В начале школьной жизни случилось событие, которое сперва изрядно напугало кантониста Ященко. Начальник школы вдруг истребовал у него медаль «За храбрость», которую еще на бастионе вручил Николке сам Павел Степанович. Было от чего пустить слезу! Но скоро выяснилось, что медаль взяли в инспекторский департамент для обмена на знак отличия военного ордена Святого Георгия, который пожалован был юному артиллеристу Высочайшим повелением. Георгиевский крест вручили кантонисту Ященко перед строем всего экипажа, после чего началась у него жизнь вовсе даже неплохая.
Конечно, строгости в кантонистской школе были немалые, но Николка к военным порядкам был приучен, иных он и не знал. А на шалости юного героя Обороны начальство смотрело снисходительно: не драть же георгиевского кавалера за каждую мелкую выходку. Тем более что учился он примерно, потому как был «головастый».
После школы зачислили Николая Ященко во вторую роту того же гвардейского экипажа и началась его действительная матросская служба. Только служба эта была ему не по душе. Караулы да парадные выезды на шлюпках со всякими высокими чинами. Иногда приходилось видеть и самого государя. А вот моря видеть почти не приходилось. А мечталось ведь, что будет, как батя, на большом корабле. И как только подвернулся случай, напросился Николай в плавание.

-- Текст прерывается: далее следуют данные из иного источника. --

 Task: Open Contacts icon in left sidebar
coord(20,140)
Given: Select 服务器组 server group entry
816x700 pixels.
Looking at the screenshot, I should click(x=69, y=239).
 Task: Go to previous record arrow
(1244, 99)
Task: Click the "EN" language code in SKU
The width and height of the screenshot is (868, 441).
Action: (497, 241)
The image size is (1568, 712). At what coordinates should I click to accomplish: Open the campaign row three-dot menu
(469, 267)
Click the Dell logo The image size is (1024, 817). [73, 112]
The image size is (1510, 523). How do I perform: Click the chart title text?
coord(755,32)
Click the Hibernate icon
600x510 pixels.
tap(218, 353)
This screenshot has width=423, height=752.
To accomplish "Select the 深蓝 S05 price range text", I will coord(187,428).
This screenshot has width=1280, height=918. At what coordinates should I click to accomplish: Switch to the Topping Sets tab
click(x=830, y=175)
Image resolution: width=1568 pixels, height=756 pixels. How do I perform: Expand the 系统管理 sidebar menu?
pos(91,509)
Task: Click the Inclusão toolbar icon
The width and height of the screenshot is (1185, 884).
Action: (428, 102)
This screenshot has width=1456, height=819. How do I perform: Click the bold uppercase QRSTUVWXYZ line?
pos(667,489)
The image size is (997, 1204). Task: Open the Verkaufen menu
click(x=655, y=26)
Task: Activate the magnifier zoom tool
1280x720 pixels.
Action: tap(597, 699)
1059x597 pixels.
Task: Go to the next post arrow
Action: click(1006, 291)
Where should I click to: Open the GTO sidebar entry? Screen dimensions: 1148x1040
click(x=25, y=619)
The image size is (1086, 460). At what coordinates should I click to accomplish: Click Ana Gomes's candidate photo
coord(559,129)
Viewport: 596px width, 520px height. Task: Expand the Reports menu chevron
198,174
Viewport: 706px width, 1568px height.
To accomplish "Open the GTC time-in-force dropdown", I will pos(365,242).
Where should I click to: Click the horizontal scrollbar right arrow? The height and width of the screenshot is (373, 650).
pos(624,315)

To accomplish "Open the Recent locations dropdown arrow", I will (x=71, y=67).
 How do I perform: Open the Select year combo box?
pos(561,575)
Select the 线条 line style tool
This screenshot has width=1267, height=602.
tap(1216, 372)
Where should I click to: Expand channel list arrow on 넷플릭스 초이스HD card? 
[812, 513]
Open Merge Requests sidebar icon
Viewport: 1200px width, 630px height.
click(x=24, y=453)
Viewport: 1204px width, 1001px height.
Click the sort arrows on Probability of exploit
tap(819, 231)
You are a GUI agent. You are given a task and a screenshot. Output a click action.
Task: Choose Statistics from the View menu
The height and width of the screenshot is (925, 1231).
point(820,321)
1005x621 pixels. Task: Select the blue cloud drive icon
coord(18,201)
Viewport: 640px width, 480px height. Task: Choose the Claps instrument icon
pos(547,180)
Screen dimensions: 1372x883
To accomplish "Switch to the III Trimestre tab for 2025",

По-прежнему числясь в гвардейском экипаже, был он определен волонтером в команду учебного корабля «Орел», которым командовал (вот еще одна удача!) участник Обороны капитан первого ранга Федор Степанович Корн. Он помнил маленького Маркелыча и принял его с теплотою необыкновенной. Николай, однако, ни знакомством с капитаном, ни георгиевским крестом не кичился, постигал парусную науку по всей форме. То, что в школе учили по словам наставников да по моделям, теперь узнавал на деле.
Старый восьмидесятичетырехпушечный «Орел» ходил с гардемаринами в Ревель, в Гельсингфорс и даже за границу — в Данию. Несколько раз попадал в нешуточные штормы, однажды чуть не перевернулся при шквале из-за недостаточного балласта. Такое запоминается навсегда.
Молодые офицеры — те, что рады были всяким новшествам и освобождению крестьян, — к любознательному грамотному матросу с Георгием на форменной рубахе относились по-дружески. Случалось, объясняли иногда кое-какие премудрости штурманской науки, давали подержать секстан и заглянуть в карты. Все удерживал в памяти Николай, будто знал — пригодится…
Не все офицеры, однако, были добры. Некоторые, особенно из старых, чуть чего — по зубам, хотя капитан Корн и не одобрял этих обычаев. Особо зверствовал старший офицер, капитан-лейтенант Гладов. Однажды по его приказу за мелкий просчет на учениях наказали марсового матроса Фому Ласточкина. Дали на баке пятьдесят линьков. Николай как увидал на его спине багровые рубцы и подтеки, так словно что-то обломилось в душе. Нет, ему и раньше приходилось видеть, как бьют, не дома у маменьки рос, но сейчас, под снежно-белыми парусами, под ясным небом с вольными чайками показалось это немыслимо диким. Необъяснимым… И вернувшись в гвардейский экипаж, стал матрос второй статьи Ященко думать об отставке.